Dans les campagnes pauvres de l'Inde où les femmes vivent sous tutelle, la coutume est synonyme de double peine pour les victimes de violences sexuelles souvent réduites au silence afin de préserver l'honneur de leur famille et d'un village. On ira jusqu'à incendier la maison de leurs parents pour les faire taire ou les forcer à épouser leur bourreau.

L'histoire de Debangana, une adolescente enlevée et livrée à la prostitution à New Delhi, est emblématique de l'isolement et de l'opprobre dans lesquels sont tenues ces femmes.

«En ville, une fille a toujours la liberté de décider pour elle-même, mais dans un village, elle ne peut pas s'opposer au chef. Une femme doit obéir à son père, ses frères, aux hommes du village», explique Debangana à l'AFP, jointe par téléphone depuis le Bengale occidental où elle vit.

«Pourquoi un homme punirait un autre homme?», dénonce la jeune fille âgée aujourd'hui de 16 ans.

Un jour de l'été 2010, alors qu'elle travaille dans la boutique familiale dans la bourgade de Sonarpur, deux garçons lui offrent un soda glacé --coupé aux somnifères.

Debangana reprend conscience dans un train. Trois hommes l'escortent. Arrivés à Delhi, ils l'emmènent dans un appartement.

«Ils m'ont enfermée dans une chambre, ils m'ont fait taire en me frappant avec des chaussures et des bâtons, et puis ils m'ont violée». À 14 ans, l'adolescente est vendue à un des nombreux bordels de la capitale indienne.

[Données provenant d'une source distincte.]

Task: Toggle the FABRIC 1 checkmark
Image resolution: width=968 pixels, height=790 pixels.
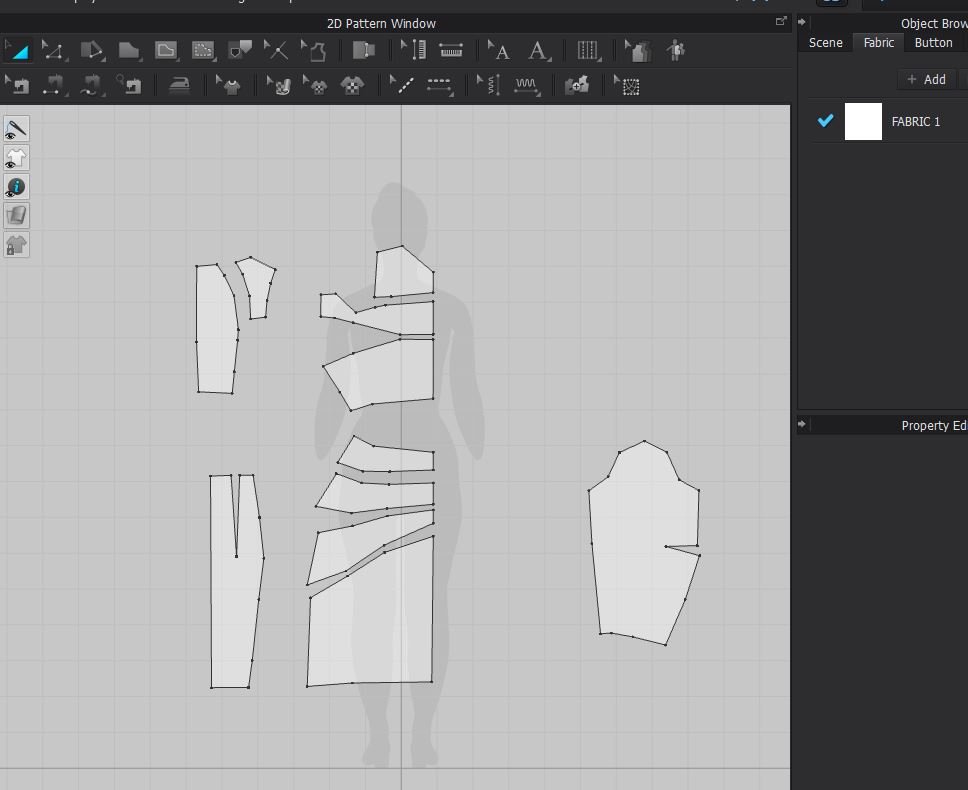Action: (825, 121)
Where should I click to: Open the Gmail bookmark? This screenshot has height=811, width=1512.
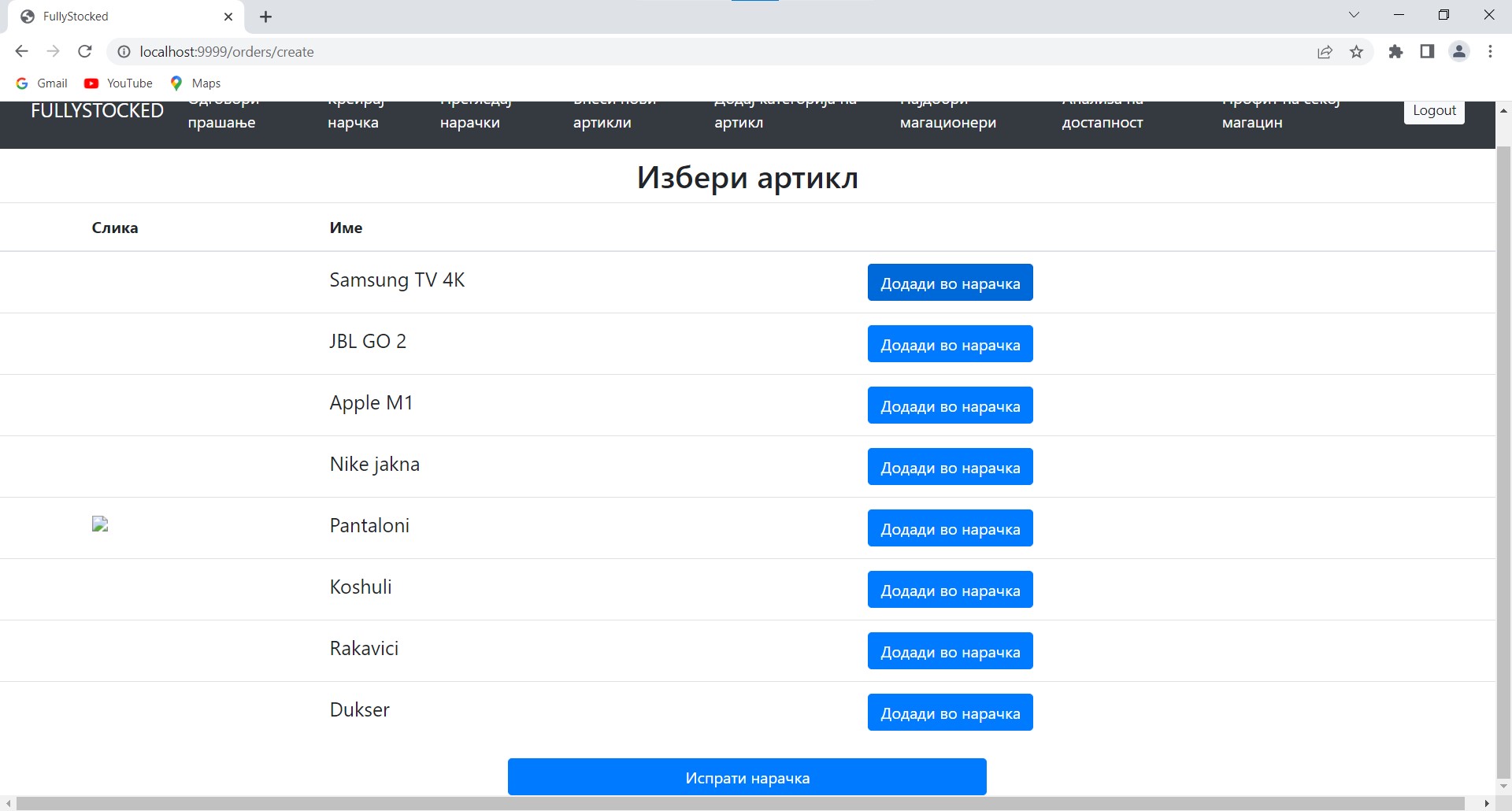click(x=43, y=83)
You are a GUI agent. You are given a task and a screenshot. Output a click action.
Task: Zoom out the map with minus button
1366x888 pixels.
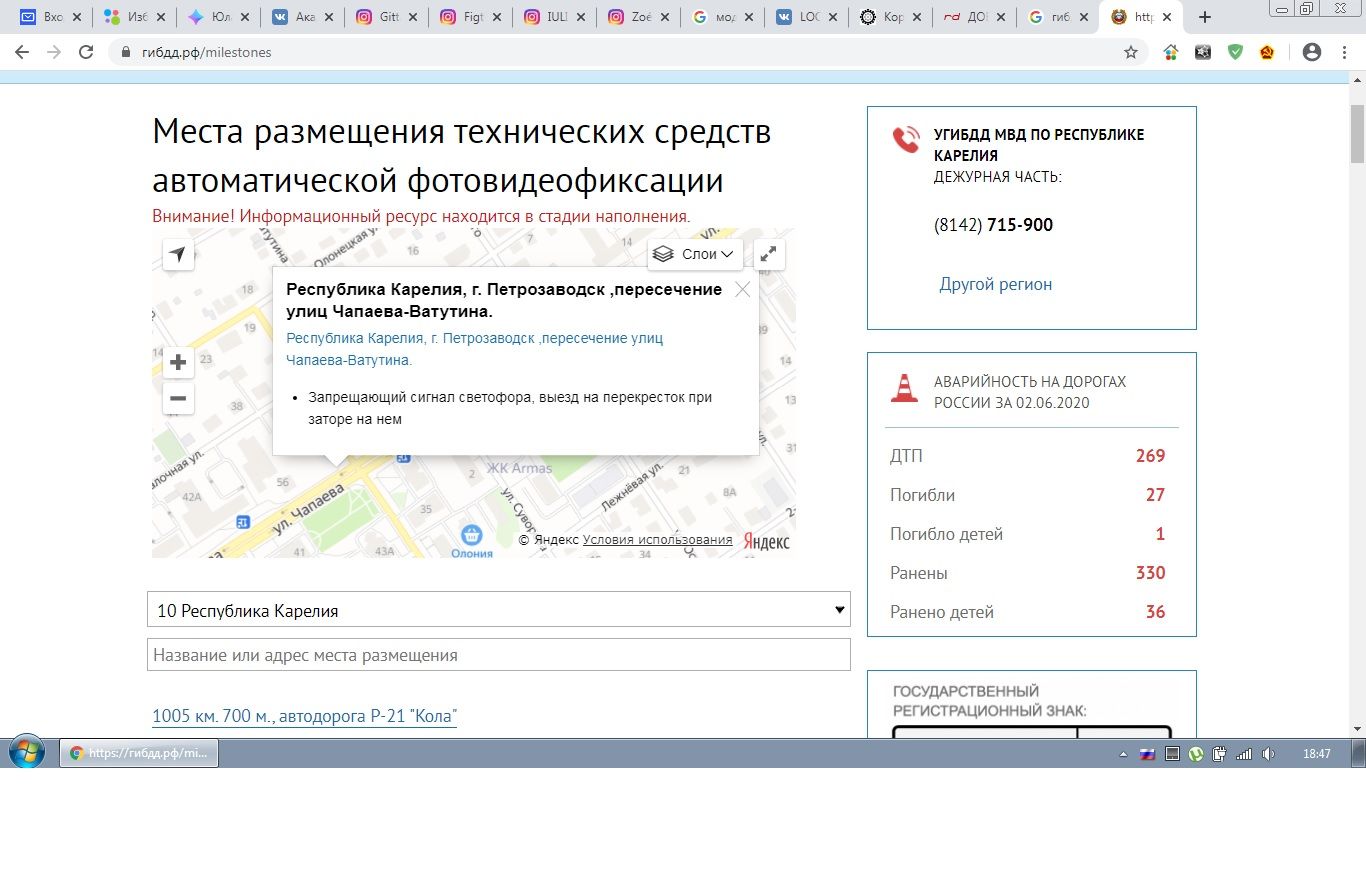(178, 398)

«Des chauffeurs, des vieux, des pauvres et quelques garçons riches, ils ont tous abusé de moi pendant un an». Jusqu'à sa libération avec 10 autres jeunes filles lors d'une série de raids de la police dans le quartier chaud de Delhi.

Faire taire les victimes

De retour chez elle, Debangana raconte son martyre. Mais c'est à peine si on veut l'entendre et il n'est pas question d'aller voir la police. Malgré les risques, malgré les menaces, elle décide quand même de porter plainte.

Tout est fait pour la persuader de renoncer.

La maison de ses parents est détruite. Leur champ de riz incendié.

Devant les policiers, tous des hommes, Debangana doit raconter, revivre encore et encore l'enlèvement, les sévices, les viols.

L'enquête est interminable. Une fois par mois, elle prend le train pour aller déposer, dans un tribunal plein à craquer où des dizaines d'inconnus écoutent son insupportable récit.

«On m'a demandé combien de fois j'avais couché avec des hommes. J'ai dit: "je n'ai jamais couché avec eux, ils m'ont violée"». À un avocat qui lui demande ce qu'elle gagnait au bordel, la jeune fille répond: «Les hommes me jetaient quelques pièces de monnaie à la figure, pour me blesser encore plus».



Lente justice, policiers corrompus



Trois de ses agresseurs présumés ont été rapidement interpellés et mis en accusation, mais deux ans plus tard, ils ont tous été libérés sous caution. Les lenteurs de la justice et les réticences des policiers mettent de nombreuses victimes au désespoir.

Une jeune fille de 17 ans qui avait subi un viol en bande le 13 novembre dans l'État du Pendjab s'est suicidée il y a quelques jours en avalant du poison après avoir vainement tenté de faire enregistrer sa plainte.

Selon sa soeur, les policiers ont même exercé des pressions pour qu'elle accepte un arrangement financier avec ses violeurs ou qu'elle épouse l'un d'entre eux.

Dimanche matin, l'Inde s'est réveillée avec les funérailles d'une étudiante de 23 ans violée et battue le 16 décembre par six hommes dans un bus à New Delhi, un fait divers sordide dont la singulière brutalité a choqué le pays.

«Elle est morte, mais moi je dois vivre, pour continuer à me battre», dit Debangana.